##### INFORMATION #####

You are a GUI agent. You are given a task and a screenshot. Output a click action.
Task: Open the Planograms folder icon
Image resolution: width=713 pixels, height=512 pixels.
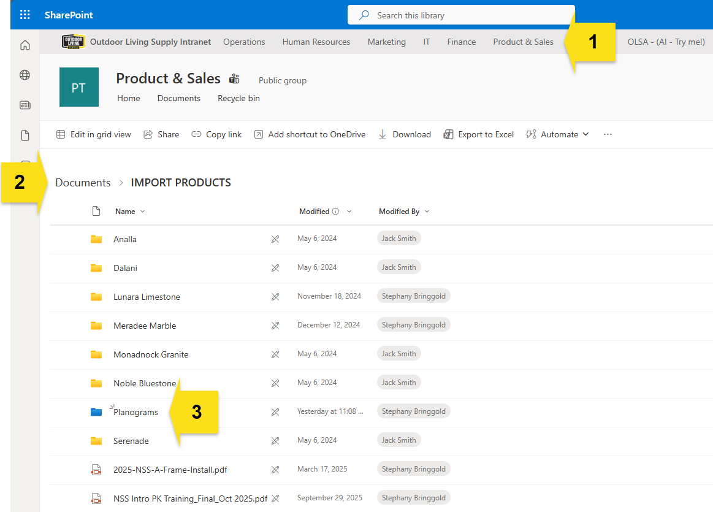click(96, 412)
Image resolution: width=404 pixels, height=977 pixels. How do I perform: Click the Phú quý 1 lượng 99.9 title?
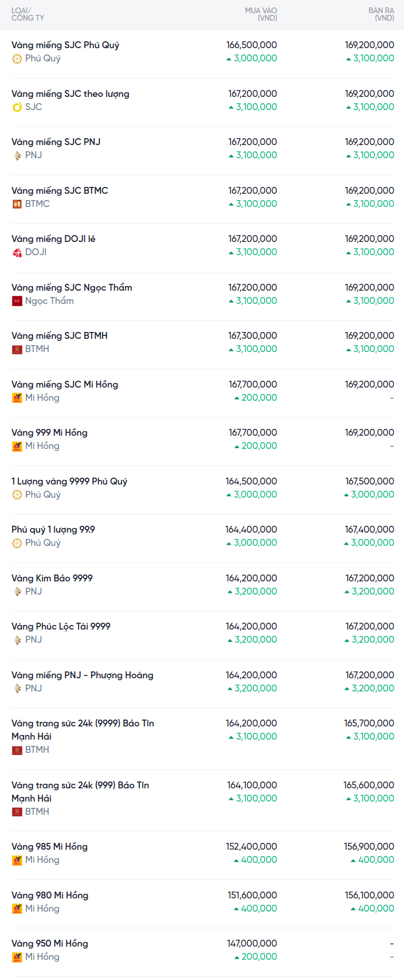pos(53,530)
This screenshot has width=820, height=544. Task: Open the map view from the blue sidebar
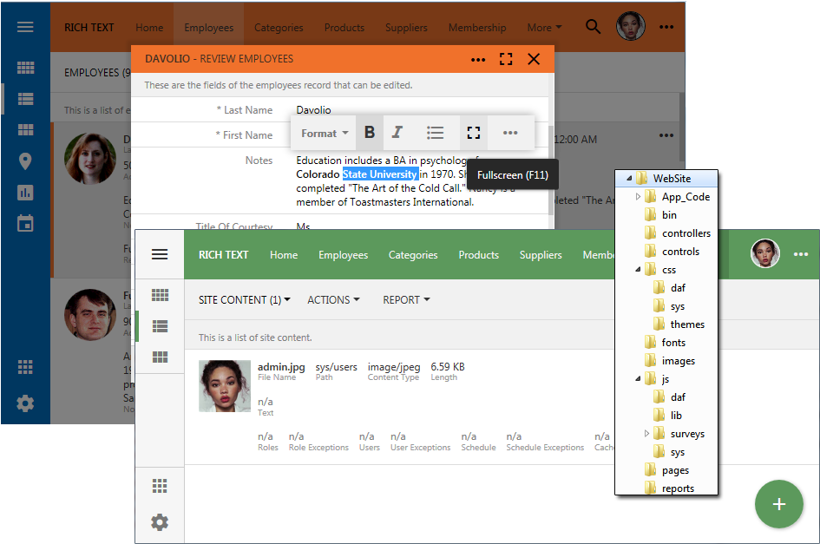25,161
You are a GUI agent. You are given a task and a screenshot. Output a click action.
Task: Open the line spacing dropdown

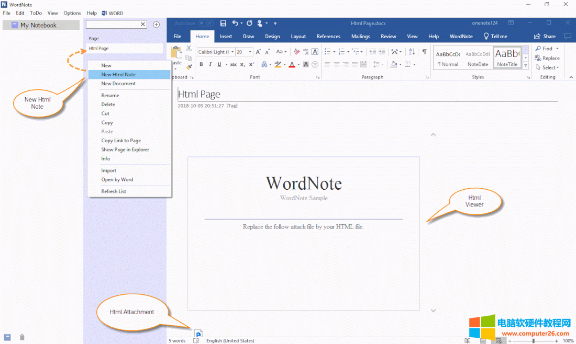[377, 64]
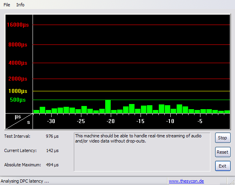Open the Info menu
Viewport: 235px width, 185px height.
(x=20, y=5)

#####

● TASK GOAL:
The whole listing above is to be repeated exactly, apart from its pictures.

● EXPECTED ANSWER:
You are a GUI agent. You are given a task and a screenshot. Output a click action.
Task: Open the Planograms folder icon
Image resolution: width=713 pixels, height=512 pixels.
click(96, 412)
Image resolution: width=404 pixels, height=977 pixels. How do I perform: Click the Phú quý 1 lượng 99.9 title?
pos(53,530)
This screenshot has width=820, height=544. Task: Open the map view from the blue sidebar
25,161
You are a GUI agent. You are given a task and a screenshot. Output a click action.
Task: Open the line spacing dropdown

[377, 64]
Open the Info menu
Viewport: 235px width, 185px height.
(x=20, y=5)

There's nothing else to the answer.